The major opposition forces in Damascus, Aleppo, and Idlib Province were among the groups, which command tens of thousands of fighters. The step is a response to the Assad regime, to the opposition Syrian National Coalition and Supreme Military Council — both of whom have been criticized by the factions for not adequately supporting the fight inside the country — and the Islamic State of Iraq and as-Sham, which has been clashing with other insurgent brigades across northern Syria.

The news was accompanied by signs of success for the re-formed insurgency, following recent regime offensives near Damascus and Aleppo. The opposition inflicted losses on regime forces — mainly Shia militias — in an attempt to break the siege of East Ghouta, near the capital.

The insurgency also made some progress between Damascus and the Jordanian border and checked the Syrian military’s offensive in Qalamoun — following the regime’s takeover of the town of Qarah — by blocking the Damascus-to-Homs highway. And, in the east, it captured Syria’s largest oilfield.


The re-alignment of the insurgency, probably backed by significant funding from Saudi Arabia and other Gulf States, is a challenge not only to the Assad regime but to the opposition’s umbrella groups of Syrian National Coalition and Supreme Military Council. If the Islamic Front can show success on the battlefield, it may also emerge as the political nucleus of the challenge inside Syria.
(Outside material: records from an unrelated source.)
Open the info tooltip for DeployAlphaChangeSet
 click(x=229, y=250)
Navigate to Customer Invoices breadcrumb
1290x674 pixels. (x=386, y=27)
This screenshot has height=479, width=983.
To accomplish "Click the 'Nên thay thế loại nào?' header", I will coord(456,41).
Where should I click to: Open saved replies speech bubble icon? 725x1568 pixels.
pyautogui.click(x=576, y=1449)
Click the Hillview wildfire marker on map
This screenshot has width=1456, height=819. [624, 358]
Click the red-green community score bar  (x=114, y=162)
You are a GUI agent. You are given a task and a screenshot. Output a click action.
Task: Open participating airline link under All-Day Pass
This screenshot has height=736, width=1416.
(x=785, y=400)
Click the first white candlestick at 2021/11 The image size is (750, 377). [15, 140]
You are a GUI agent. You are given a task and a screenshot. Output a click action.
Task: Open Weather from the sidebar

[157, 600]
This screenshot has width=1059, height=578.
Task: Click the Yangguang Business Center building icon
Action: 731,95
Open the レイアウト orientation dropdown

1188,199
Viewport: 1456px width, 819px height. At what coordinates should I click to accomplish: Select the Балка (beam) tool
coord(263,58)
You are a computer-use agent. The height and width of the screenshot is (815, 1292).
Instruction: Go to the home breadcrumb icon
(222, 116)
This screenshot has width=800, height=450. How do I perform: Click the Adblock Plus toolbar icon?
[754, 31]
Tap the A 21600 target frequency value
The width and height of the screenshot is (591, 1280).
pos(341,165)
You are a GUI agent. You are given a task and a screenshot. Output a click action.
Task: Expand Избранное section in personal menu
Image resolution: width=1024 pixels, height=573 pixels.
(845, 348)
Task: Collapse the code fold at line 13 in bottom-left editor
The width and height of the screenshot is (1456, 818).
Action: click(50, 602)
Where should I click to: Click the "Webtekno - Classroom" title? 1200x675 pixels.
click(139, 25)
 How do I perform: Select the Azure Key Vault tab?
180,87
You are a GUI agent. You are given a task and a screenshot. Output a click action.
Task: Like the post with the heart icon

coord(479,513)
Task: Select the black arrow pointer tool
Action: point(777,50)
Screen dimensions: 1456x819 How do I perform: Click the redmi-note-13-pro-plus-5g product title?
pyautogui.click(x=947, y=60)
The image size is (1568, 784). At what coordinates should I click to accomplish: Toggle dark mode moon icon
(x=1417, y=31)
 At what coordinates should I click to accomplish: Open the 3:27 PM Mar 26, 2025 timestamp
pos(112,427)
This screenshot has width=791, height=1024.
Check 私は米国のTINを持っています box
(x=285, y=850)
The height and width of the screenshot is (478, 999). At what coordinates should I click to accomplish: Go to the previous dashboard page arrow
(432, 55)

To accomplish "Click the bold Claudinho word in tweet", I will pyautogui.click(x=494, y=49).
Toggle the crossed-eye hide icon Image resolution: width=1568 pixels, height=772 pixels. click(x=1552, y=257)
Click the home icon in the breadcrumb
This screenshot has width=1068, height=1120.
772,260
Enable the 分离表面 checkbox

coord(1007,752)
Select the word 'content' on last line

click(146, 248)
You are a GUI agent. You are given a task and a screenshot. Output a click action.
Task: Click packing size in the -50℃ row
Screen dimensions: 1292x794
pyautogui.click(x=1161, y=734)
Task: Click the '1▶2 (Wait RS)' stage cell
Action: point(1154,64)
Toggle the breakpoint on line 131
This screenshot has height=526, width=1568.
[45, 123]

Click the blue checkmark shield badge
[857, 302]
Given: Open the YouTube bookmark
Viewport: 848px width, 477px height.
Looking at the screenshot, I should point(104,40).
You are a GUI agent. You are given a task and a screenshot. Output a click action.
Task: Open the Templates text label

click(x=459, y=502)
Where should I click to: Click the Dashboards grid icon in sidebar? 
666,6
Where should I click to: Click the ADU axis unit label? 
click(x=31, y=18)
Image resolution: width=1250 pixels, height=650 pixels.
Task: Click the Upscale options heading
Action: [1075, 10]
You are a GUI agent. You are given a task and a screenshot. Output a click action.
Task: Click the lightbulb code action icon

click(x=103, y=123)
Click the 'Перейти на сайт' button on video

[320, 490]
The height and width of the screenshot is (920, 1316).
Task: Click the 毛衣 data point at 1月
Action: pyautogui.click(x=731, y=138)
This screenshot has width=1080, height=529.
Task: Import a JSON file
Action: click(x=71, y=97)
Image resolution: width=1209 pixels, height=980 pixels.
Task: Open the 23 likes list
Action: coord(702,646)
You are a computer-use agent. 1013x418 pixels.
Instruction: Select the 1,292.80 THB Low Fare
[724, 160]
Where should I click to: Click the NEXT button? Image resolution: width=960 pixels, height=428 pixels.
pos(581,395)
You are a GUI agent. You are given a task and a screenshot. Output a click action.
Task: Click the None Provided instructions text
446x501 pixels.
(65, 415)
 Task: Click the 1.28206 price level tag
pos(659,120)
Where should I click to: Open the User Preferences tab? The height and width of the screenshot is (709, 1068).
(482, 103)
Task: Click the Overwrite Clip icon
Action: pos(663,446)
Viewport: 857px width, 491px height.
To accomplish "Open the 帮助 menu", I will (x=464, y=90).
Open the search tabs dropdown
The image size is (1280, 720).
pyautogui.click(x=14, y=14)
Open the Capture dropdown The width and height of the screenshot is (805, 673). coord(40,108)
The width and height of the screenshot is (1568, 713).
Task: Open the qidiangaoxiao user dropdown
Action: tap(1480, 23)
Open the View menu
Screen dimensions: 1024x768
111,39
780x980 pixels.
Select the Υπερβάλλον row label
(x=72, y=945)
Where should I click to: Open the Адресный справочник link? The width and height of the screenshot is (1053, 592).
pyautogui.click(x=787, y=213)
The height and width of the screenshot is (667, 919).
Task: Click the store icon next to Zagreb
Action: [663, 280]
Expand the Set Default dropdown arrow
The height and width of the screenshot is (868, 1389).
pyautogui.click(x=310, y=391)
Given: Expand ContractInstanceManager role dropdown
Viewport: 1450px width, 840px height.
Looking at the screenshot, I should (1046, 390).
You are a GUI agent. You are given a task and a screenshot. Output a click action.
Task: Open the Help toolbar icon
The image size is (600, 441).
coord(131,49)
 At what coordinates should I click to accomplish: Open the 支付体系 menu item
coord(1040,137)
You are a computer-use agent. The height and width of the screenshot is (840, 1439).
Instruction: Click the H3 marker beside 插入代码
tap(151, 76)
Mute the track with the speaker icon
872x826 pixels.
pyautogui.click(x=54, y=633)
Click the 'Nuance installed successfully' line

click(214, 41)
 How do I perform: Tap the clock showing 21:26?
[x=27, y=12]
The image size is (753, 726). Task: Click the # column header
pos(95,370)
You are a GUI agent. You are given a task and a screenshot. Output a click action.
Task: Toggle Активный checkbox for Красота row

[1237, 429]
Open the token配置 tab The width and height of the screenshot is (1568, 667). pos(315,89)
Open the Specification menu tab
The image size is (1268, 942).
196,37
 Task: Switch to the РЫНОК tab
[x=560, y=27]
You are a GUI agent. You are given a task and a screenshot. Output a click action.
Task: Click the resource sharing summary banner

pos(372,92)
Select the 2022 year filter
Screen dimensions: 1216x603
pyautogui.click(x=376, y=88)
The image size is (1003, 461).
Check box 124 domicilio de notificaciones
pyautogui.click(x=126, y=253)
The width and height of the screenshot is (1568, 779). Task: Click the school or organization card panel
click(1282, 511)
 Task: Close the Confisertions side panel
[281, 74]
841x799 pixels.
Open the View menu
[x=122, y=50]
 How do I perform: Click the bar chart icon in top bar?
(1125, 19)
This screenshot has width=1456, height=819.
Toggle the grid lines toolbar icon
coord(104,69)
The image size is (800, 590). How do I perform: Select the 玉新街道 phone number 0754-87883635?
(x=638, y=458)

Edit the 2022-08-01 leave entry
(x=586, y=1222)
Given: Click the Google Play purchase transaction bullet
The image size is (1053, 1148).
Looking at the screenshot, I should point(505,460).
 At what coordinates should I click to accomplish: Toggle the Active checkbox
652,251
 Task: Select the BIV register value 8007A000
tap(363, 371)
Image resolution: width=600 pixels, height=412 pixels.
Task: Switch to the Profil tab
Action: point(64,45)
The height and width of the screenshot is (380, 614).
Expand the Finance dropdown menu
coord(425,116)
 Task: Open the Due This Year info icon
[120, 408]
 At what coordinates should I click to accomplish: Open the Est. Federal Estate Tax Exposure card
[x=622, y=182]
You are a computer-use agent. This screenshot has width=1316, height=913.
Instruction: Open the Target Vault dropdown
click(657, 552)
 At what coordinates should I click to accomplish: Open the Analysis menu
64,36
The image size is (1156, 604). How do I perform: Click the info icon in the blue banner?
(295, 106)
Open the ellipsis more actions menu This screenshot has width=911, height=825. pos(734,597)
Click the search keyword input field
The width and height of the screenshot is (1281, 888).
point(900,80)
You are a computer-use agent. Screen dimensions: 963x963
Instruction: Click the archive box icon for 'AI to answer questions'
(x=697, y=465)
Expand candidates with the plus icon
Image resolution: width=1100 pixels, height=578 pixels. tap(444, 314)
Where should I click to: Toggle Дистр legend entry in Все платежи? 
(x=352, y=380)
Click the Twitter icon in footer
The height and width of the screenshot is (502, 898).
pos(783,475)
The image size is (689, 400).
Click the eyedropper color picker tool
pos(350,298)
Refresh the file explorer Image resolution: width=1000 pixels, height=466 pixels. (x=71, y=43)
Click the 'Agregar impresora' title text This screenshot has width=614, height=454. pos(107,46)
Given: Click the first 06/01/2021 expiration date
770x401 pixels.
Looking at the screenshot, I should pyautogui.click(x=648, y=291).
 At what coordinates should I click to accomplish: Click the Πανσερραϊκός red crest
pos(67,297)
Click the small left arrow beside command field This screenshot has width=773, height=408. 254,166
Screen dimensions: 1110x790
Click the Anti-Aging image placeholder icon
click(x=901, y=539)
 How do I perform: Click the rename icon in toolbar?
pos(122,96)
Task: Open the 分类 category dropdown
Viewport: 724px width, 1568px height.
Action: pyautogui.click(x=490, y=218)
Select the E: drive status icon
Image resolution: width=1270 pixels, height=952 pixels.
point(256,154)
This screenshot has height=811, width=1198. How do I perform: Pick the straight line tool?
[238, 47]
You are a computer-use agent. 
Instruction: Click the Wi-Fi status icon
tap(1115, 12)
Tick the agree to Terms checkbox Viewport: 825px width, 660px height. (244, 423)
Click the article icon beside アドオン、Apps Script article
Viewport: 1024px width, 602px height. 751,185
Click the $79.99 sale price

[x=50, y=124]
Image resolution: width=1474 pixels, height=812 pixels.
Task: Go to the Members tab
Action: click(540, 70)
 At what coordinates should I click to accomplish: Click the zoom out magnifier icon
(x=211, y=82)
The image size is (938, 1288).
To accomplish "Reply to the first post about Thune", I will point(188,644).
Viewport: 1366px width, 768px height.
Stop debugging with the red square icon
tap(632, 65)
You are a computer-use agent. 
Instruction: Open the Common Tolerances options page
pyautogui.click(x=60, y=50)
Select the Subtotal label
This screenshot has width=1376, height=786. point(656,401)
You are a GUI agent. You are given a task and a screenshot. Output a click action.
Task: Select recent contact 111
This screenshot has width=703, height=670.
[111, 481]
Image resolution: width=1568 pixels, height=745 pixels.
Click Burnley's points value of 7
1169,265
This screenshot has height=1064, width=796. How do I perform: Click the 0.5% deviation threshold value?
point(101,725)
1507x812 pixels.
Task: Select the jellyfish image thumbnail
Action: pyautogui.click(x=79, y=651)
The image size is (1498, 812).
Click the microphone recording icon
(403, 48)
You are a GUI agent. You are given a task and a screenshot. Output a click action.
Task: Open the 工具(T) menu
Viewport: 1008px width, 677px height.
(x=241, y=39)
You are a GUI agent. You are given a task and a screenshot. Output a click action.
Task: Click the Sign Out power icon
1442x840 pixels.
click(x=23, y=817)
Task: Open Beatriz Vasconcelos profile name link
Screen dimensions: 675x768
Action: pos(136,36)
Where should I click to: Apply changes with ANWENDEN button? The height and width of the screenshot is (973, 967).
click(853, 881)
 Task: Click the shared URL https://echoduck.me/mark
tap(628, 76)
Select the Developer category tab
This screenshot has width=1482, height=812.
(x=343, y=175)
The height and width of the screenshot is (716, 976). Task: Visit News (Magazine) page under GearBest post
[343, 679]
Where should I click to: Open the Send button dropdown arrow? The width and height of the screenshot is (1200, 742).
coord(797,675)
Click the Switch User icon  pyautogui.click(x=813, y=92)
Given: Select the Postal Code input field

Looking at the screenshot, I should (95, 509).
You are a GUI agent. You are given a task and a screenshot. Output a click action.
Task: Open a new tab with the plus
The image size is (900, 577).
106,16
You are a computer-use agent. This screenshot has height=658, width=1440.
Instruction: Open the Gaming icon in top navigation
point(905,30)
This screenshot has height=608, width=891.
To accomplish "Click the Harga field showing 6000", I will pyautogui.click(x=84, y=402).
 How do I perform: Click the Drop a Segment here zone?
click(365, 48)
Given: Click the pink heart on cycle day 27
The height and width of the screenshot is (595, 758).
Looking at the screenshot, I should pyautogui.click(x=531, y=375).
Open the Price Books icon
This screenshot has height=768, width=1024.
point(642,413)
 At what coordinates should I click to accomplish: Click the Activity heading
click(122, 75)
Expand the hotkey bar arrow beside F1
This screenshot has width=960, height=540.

Meanwhile, any hopes of a breakthrough by President Assad’s forces before winter appear to have been dented by this week’s pushback by the insurgents. There are no signs of an advance in Aleppo, and the Qalamoun offensive — between Damascus and the Lebanese border — is not progressing beyond the capture of Qarah. Perhaps most significantly, the insurgents may be countering recent regime advances to the south of the capital, breaking the months-long siege of East Ghouta.